ФРАГМЕНТ ДОКУМЕНТА -
Литмир - Электронная Библиотека
A
A

Здесь, в Москве, смотрели на Боратынского иными глазами, чем в Петербурге, в Кюмени, в Гельзингфорсе.

Конечно, странно говорить о том, что Боратынский мог бы близко сойтись со стариком Дмитриевым. Ни сейчас, ни потом, когда они будут видеться чуть не ежедневно, живя в соседних домах на Спиридоновке, они не сблизятся. Боратынскому, верно, всегда будет мешать светская чопорность старика. Зато он -- устная история государства Российского последних пятидесяти лет в анекдотах и живых картинах. "Каждые два часа беседы с ним могут дать материалов на том записок". Но застегнута душа в беседах Дмитриева: в истории государства -- даже когда она состоит из рассказов о частной жизни сенаторов, министров, государей -- лицо имеет смысл не свой собственный, а по отношению к государству. "Баратынский как-то не ценил ума и любезности Дмитриева. Он говаривал, что, уходя после вечера, у него проведенного, ему всегда кажется, что он был у всенощной... Между тем он высоко ставил дарование поэта". -- Дмитриев, быть может, платил Боратынскому тем же. Вот, кстати, эпизод. Однажды Иван Иванович рассуждал о том, как следует читать стихи, в своей обычной манере (а, к слову сказать, по манере этой не всегда было понятно, чего более в ту или иную минуту в его речах: серьезности или насмешки, и если насмешки, то над кем именно из тех, о ком он говорит?). Рассуждал он и сравнивал Боратынского, Василия Львовича Пушкина и Державина: "Баратынский пишет стихи хорошо, а читает их дурно, без всякой претензии, не так, как Василий Львович, который хочет выразить всякое слово. -- Державин также читал очень дурно стихи". -- Не умея полноценно объяснить, в чем здесь соль иронии над бедным Василием Львовичем, полагаем, однако, что начало рассуждения высказано без насмешки и что старик действительно считал, что Боратынский пишет стихи хорошо. А редко о ком из младших поэтов Дмитриев отзывался с похвалой и без сарказма.

Но все же Дмитриев есть Дмитриев -- "большой наблюдатель приличий и учтивости", все в нем "размеренно, чинно, опрятно, даже чопорно, как в немце".

ЗАПИСАННЫЕ ДАННЫЕ -
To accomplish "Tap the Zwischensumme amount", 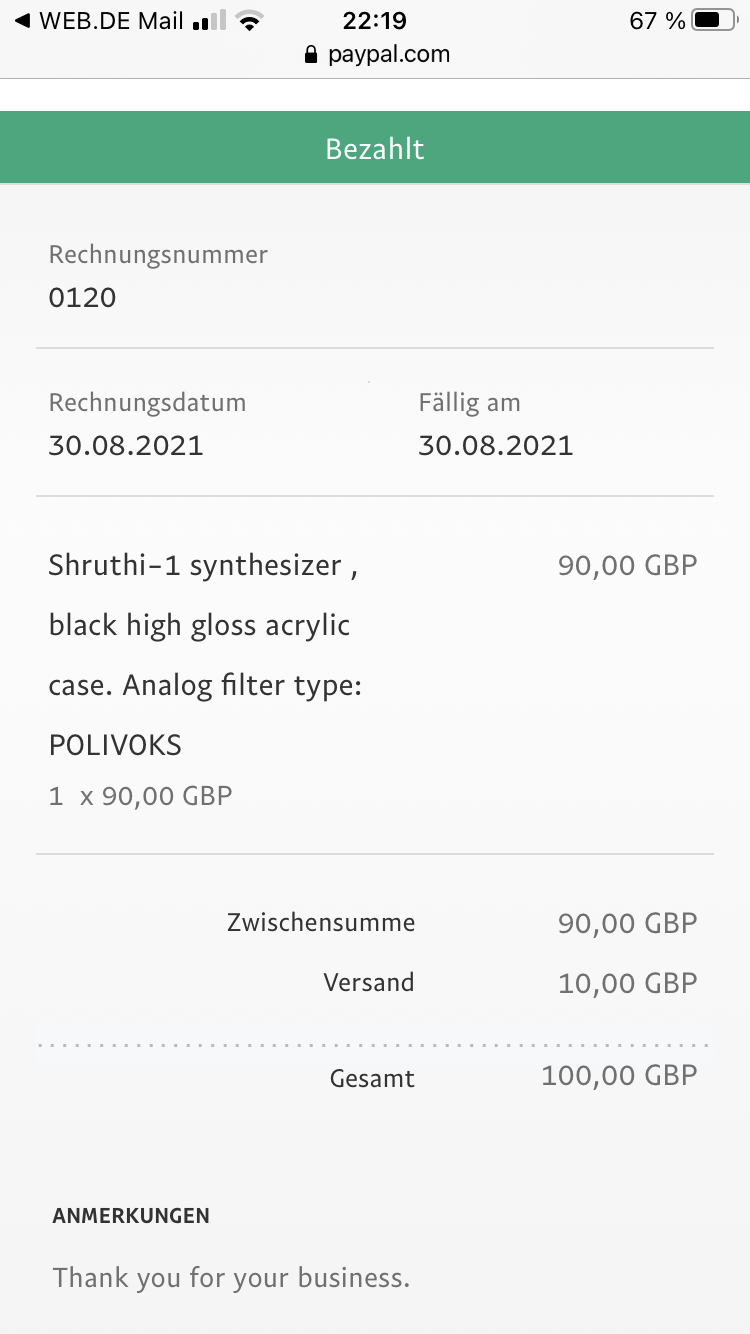I will pyautogui.click(x=627, y=923).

ЗАДАНИЕ A - Согласно фрагменту о Боратынском и Дмитриеве, на какой улице в Москве они жили в соседних домах?
ЗАДАНИЕ B - Пожалуйста, напишите продолжение фрагмента о Боратынском и Дмитриеве, начиная сразу после его последнего предложения.

ОТВЕТ A - На Спиридоновке.

ОТВЕТ B -
Иное дело -- Давыдов и Вяземский. Давыдов -- быстр, в глазах блеск, бодр, крутит усы. "Огонь! -- с каким жаром говорил он о поэзии, о Пушкине, о Жуковском... Как восхищался Байроном, рассказывал места из него... Огонь, огонь". Закупоренная отставной московской жизнью, военная энергия его не знает деления на возрасты: Боратынский для него -- наш без раздумий, и он втягивает его в свое кипение ("Забуду ль о счастливом дне, когда приятельской рукою пожал Давыдов руку мне!").

Вяземский тоже закупорен в Москве; настоящая его жизнь, истинные его друзья: Александр Иванович Тургенев -- за границей, Жуковский -- в Петербурге, младший его приятель -- Пушкин -- в ссылке. В московской словесности он, в сущности, один бьется с Каченовским, Михай-лом Дмитриевым, Писаревым, Аксаковым. Ему как воздух нужен литературный сочувственник, который бы был рядом, в Москве, которому можно слово сказать. Может быть, скоро Вяземскому уже кажется, что видит в Боратынском -- нового Дмитриева: речь нетороплива, слова обдуманны, мысль в беседе точна. Засценной истории государства Российского от него ждать не приходится, но суждения о предметах и лицах -- как в иных стихах Вольтера.

-- Смерть подобна деспотической власти, -- говорит как-то новый знакомец Вяземскому. -- Обыкновенно она кажется дремлющею, но от времени до времени некоторые жертвы выказывают ее существование и наполняют сердце продолжительным ужасом.

Суждения его о людях точны и глубоки :

-- Душа Булгарина -- такая земля, которую никакой навоз не может удобрить, -- говорит он Вяземскому в другой раз.

Записок из этого не составишь, но на небольшой томик "Maximes et pensйes" * наберется с лихвой.

* "Мысли и замечания" (фр.).

* * *

То, какими нас видят другие люди, -- важная поправка нашему самосознанию. Чужое мнение -- как зеркало, в которое мы смотримся, удивляясь, когда видим то, что мы в себе, в общем-то, знали -- так сказать, на ощупь знали, но что вот -- подтверждается другими без наших дополнительных о себе пояснений.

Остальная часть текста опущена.